*** ENTRIES SUPPLIED ***

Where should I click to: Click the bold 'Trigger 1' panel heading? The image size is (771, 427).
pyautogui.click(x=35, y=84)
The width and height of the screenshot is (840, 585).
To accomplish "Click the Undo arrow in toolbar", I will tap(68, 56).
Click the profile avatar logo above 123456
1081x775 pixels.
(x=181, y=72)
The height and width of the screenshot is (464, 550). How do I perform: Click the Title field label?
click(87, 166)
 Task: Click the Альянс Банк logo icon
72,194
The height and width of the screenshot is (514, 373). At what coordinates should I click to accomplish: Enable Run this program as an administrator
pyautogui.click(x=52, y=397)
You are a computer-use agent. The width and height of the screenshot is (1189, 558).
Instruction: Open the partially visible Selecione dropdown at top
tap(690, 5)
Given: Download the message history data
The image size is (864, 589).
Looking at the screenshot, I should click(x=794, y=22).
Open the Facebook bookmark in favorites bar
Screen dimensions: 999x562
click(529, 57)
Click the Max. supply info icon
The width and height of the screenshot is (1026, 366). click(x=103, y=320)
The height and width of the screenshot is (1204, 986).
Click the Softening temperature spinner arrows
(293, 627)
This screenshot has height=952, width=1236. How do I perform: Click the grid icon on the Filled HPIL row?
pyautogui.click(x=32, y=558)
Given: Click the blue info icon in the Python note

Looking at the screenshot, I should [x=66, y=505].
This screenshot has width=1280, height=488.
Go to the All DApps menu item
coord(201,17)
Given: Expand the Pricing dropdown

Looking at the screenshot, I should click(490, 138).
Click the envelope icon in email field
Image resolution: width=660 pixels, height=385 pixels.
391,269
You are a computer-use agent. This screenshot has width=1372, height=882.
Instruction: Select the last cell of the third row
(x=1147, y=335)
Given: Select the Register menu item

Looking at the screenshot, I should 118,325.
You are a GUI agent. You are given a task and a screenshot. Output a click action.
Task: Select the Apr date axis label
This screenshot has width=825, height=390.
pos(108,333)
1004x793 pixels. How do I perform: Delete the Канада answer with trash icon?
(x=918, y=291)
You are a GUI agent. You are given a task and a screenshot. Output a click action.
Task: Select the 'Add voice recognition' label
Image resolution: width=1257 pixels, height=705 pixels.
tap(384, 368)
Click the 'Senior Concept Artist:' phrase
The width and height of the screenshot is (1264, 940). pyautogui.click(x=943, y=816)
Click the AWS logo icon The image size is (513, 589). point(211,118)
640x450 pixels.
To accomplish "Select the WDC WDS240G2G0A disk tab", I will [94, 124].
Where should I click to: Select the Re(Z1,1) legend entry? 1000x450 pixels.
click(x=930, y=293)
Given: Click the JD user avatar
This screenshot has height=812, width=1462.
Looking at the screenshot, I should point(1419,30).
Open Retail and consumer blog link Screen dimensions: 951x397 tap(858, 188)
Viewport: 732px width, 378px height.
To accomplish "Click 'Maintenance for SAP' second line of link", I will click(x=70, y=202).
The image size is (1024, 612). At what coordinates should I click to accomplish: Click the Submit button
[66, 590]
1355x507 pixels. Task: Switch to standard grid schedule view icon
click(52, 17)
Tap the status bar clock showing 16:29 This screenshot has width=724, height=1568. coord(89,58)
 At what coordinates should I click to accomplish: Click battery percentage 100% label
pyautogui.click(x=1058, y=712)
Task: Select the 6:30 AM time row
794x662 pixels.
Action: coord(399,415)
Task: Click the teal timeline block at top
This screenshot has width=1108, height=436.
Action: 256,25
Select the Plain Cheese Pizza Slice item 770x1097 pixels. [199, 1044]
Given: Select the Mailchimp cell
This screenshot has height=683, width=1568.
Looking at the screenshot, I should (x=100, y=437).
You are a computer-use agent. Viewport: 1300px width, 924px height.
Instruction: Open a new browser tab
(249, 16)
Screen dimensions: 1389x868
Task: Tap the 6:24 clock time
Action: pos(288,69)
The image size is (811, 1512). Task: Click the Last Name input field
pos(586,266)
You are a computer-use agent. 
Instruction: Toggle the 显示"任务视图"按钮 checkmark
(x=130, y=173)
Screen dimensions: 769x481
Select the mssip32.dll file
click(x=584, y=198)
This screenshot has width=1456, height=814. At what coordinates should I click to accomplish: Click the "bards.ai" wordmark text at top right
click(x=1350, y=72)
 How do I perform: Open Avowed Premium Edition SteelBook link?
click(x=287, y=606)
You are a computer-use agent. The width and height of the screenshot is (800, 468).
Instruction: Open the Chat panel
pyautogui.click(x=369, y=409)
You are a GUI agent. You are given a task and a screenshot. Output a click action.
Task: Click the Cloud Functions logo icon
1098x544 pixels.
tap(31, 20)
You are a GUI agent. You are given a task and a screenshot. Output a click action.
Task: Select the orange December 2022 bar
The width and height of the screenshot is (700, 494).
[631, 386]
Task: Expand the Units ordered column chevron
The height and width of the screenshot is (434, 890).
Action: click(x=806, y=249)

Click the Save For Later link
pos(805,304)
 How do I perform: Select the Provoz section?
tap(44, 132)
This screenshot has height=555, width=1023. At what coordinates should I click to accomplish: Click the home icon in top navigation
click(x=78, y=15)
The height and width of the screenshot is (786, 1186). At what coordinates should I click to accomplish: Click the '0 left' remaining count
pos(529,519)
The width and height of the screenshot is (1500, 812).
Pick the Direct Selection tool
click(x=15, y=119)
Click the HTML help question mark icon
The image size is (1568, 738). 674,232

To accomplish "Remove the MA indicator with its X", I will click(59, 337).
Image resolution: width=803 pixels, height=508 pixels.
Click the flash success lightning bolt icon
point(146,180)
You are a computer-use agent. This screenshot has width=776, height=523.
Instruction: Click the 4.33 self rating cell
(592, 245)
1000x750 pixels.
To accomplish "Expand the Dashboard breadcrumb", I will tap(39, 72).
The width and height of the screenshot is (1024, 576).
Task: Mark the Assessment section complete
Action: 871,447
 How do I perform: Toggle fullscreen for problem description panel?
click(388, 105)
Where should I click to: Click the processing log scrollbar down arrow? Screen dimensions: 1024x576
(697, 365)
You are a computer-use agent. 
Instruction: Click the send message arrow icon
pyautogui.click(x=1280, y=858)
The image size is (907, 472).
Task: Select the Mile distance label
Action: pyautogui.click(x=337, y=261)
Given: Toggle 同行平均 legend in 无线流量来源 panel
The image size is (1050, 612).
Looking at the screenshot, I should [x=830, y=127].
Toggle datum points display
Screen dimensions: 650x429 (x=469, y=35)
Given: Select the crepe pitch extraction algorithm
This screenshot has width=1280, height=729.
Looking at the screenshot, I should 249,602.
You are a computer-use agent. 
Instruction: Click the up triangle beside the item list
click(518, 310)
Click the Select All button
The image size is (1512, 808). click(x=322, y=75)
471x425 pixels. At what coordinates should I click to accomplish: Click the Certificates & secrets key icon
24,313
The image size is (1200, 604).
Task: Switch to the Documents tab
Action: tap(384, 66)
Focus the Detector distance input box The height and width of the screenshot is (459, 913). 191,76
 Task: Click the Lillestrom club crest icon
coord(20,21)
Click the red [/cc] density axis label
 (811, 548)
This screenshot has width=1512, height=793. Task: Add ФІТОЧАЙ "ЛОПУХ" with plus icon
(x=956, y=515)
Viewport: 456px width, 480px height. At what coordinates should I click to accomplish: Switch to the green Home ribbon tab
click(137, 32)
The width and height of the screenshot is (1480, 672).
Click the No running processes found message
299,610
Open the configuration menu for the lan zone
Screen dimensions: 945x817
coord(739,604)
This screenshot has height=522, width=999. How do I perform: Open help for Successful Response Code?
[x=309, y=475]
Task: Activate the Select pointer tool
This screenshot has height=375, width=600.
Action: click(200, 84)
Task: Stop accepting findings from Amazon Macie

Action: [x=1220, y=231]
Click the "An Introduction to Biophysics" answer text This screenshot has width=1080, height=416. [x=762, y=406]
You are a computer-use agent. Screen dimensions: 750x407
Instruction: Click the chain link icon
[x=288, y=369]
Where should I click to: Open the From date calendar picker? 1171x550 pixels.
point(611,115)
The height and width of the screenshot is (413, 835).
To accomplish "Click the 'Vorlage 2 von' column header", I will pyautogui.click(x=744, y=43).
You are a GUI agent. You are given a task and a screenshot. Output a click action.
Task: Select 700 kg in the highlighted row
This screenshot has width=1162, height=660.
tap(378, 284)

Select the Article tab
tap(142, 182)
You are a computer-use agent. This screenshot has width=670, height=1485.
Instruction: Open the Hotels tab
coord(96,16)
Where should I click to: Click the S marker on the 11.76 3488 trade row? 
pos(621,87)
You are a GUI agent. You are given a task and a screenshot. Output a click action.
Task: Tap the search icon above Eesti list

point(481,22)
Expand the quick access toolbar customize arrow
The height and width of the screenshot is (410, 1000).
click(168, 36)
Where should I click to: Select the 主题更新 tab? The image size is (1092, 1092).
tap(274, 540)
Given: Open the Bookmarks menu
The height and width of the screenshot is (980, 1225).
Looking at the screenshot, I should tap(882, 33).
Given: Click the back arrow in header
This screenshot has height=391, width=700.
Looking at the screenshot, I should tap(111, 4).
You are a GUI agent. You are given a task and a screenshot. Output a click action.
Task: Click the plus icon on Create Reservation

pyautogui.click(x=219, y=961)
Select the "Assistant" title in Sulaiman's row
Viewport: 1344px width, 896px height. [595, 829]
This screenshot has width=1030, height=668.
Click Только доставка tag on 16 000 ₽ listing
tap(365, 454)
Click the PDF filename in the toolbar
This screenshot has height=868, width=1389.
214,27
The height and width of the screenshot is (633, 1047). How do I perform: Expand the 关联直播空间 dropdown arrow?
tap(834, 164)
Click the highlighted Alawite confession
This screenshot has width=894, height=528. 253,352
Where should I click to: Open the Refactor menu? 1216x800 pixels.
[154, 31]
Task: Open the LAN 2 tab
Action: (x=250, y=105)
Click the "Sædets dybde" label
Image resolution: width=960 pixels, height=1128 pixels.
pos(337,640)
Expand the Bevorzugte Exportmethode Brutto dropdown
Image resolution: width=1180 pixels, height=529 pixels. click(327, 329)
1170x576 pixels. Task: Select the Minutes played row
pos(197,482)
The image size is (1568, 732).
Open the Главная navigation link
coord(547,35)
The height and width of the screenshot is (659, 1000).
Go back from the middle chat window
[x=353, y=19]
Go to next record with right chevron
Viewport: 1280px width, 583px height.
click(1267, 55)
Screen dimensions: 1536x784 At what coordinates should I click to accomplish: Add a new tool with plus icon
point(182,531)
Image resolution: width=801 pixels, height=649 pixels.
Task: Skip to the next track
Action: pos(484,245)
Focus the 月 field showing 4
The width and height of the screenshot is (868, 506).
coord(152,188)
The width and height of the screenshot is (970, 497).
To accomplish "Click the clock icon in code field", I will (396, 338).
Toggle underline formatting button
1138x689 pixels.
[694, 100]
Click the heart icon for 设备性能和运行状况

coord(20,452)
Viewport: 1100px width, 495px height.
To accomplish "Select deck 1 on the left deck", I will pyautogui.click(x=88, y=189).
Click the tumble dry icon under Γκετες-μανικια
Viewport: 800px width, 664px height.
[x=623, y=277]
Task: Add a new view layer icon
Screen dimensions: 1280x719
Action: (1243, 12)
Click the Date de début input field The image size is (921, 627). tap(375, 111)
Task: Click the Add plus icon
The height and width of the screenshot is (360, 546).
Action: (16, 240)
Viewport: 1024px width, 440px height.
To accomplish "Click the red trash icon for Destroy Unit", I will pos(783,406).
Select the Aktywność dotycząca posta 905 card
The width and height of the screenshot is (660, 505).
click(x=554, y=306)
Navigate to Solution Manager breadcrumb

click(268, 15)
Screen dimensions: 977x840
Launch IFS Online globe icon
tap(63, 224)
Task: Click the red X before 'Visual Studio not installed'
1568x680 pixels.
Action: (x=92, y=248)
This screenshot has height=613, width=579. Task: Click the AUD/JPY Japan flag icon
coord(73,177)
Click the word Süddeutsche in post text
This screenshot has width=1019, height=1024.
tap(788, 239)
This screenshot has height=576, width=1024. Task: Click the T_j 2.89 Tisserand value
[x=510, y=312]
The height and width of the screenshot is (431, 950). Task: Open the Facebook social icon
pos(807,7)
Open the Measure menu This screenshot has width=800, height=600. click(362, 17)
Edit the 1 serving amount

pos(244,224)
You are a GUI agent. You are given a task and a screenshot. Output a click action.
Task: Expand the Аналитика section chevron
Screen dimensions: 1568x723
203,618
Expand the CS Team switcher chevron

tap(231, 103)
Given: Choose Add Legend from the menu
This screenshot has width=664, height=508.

***

## WHAT YOU SHOULD DO
Each line that holds the string "header" is to be copied from the entries above.

## SOLUTION TO THIS PROBLEM
To accomplish "Click the 'Vorlage 2 von' column header", I will pyautogui.click(x=744, y=43).
Given: Click the back arrow in header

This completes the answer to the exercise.